Tuesday, August 25, 2009

peace tip #3

Jimmy, our pet apple, enjoys the lake near the civic center in Boeblingen.


PEACE TIP #3:
Learn patience.




Patience is a desirable virtue. Fast food drive-thru windows and ten minute oil changes have spoiled me. Supermarkets that are open 24/7 have given me anything imaginable (googly eyes included!) in a quarter hour's time frame. Made and shipped from across the globe, the value of the smallest things I carry with me is now worth much more than it was in my pre-collegiate years. I am now very aware of the economics behind the manufacturing and supplying of goods and the human resources that are included.

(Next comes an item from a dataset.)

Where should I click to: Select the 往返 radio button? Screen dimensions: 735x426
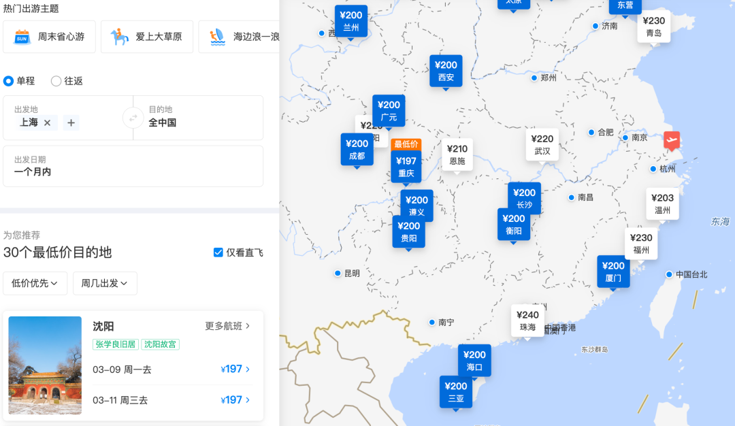(56, 80)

While staying at Solheimar in Iceland, I spent a few hours in the knitting room of the eco-village, where mentally disabled people learned to craft mittens, hats, and scarves. I was given the task of twisting ends for a table decoration. At first, finding the coordination for assembling the tedious strands and knots brought frustration. The clock above the door reminded me I was obligated to practice the movements for a few more hours.

Sitting beside another volunteer, I was brought back to a kindergarten classroom where I untied knots as punishment for some sort of committed naughty-ism. As a six year-old, I was placed in a corner where I would have to work out kinks in a shoelace.

In the room in Solheimar that was filled with fabric scraps and large looms, my grumbles from inside were a result of a lifetime of haste and options. My anxious, unamused manner was somewhat dispelled when I looked at Karen, a pregnant Icelandic woman who spoke in the softest voice I had ever heard. She ran the workshop and gained happiness from shear simplicity, from breathing that pure air, from working with her hands.

I did not notice a single time that Karen looked at the clock or if she glanced at it at all.

If I learn her patience, I would hope to transpose her inspiration so the world does not desire to conquer itself with rolling eyes and voiced complaints from time spent waiting in line for anything at all.

I have been around someone with a similar patience; Mr. Sparkles has it in him. He understands time and its essence in our being, and how it should not be taken for granted. While he waits with duties looming in a sense unlike Karen's, he finds entertainment in the pacing around him. He remains at peace.